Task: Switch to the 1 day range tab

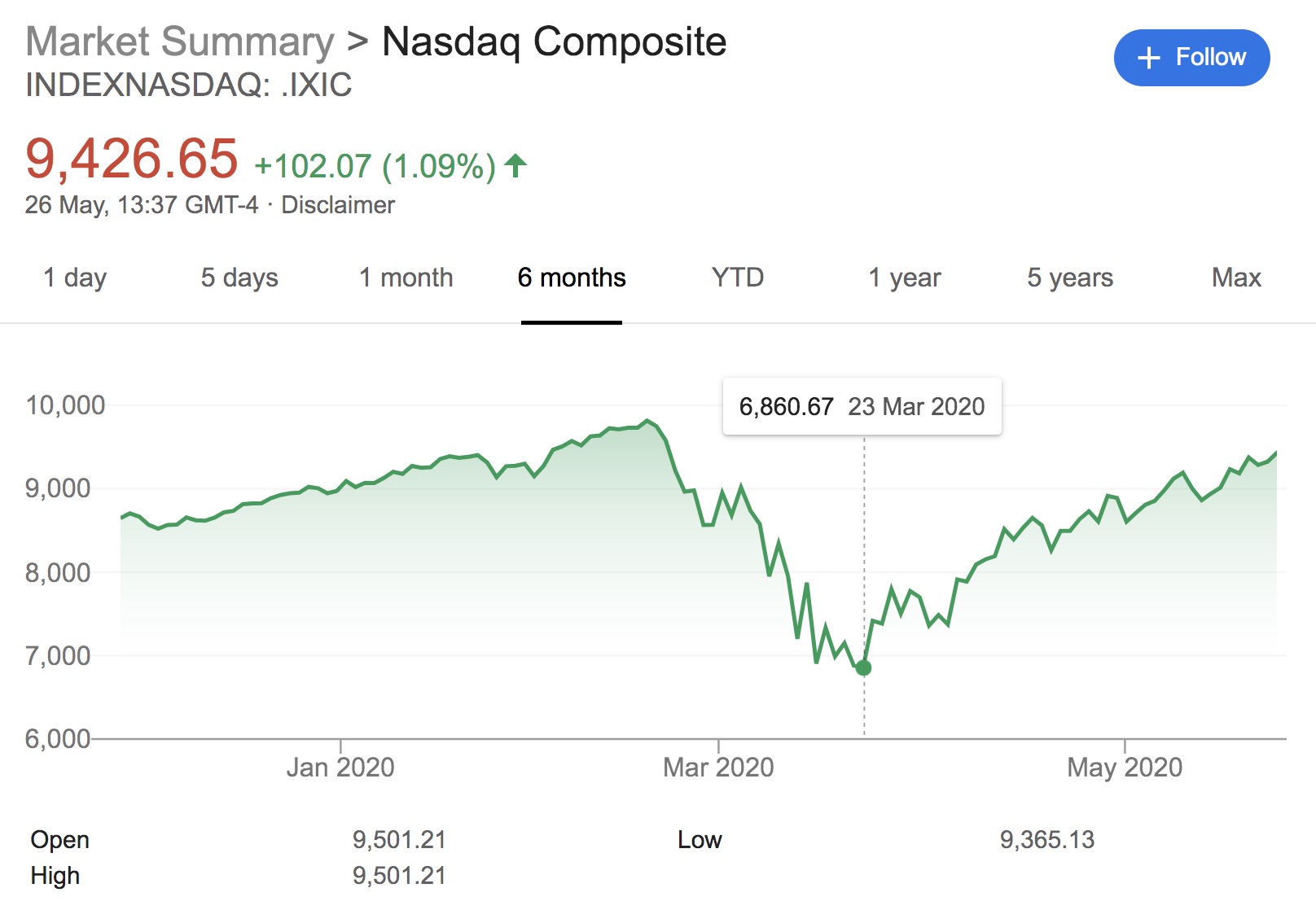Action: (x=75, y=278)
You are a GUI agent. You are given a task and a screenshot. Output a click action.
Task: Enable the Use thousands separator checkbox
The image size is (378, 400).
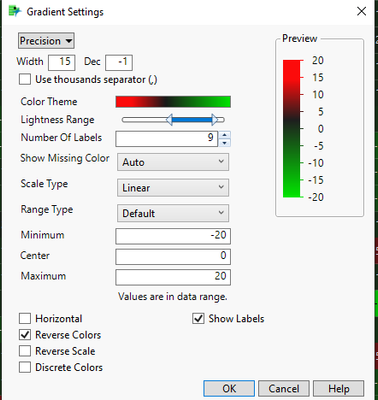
...
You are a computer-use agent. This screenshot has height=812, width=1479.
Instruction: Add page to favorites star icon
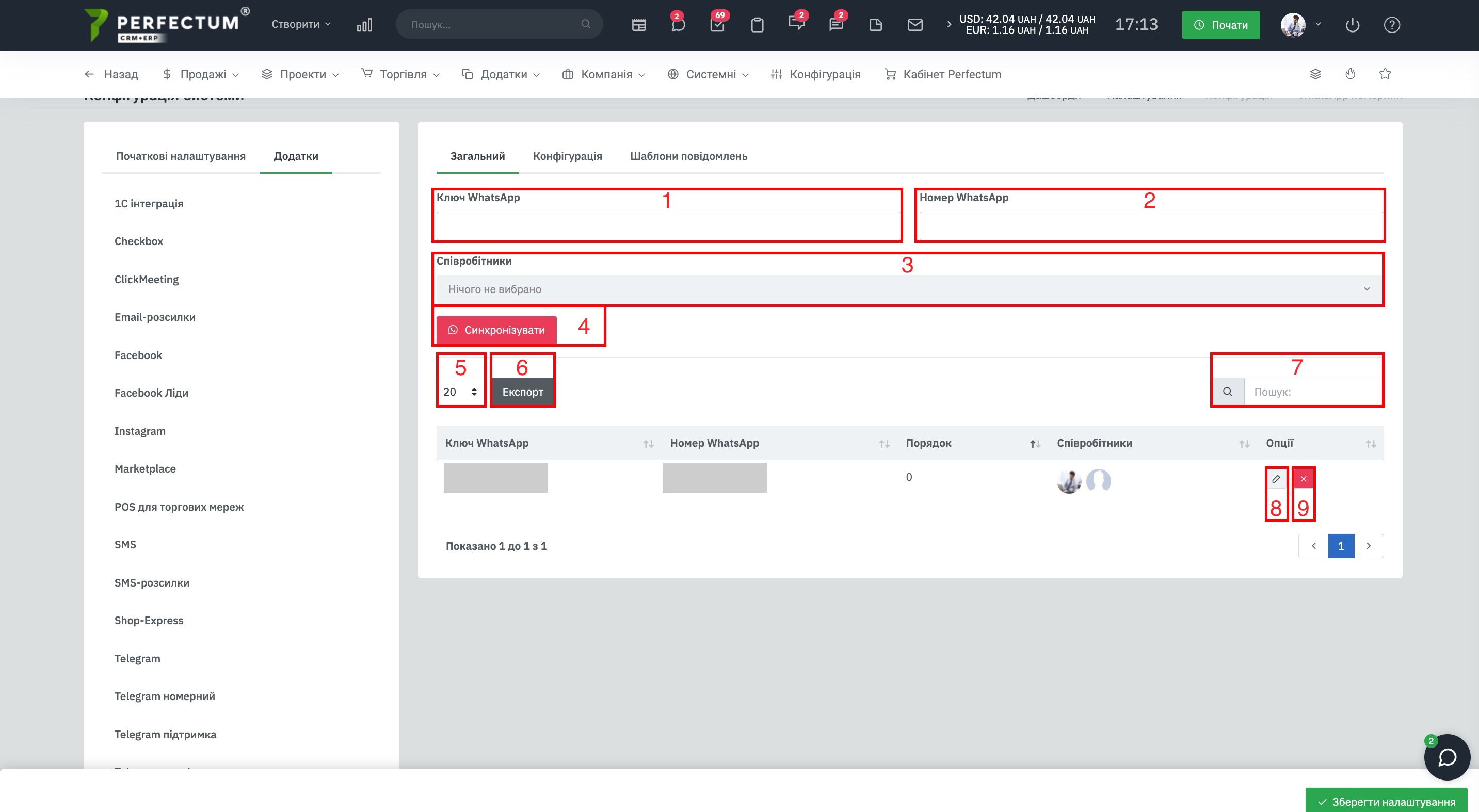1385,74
---
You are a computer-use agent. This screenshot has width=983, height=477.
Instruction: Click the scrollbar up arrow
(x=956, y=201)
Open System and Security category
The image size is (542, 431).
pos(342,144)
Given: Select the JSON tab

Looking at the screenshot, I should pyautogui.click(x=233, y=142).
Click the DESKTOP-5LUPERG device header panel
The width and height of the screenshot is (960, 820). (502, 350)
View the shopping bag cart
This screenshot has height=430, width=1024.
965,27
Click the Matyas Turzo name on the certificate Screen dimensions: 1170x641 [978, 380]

== Task objective ==
Reproduce the stretch of the listing from the line containing "Task: Switch to the 1 day range tab" through the line containing "The image size is (378, 400).", including the requests. Multiply every coordinate in the answers by 1.75 and round each to a whole number, with halves rounded up. Leave the requests unchanged and omit the pictures.

== Result ==
Task: Switch to the 1 day range tab

Action: (x=131, y=487)
You are a GUI agent. You are given a task and a screenshot. Output a click action.
Task: Enable the Use thousands separator checkbox
The image size is (378, 400).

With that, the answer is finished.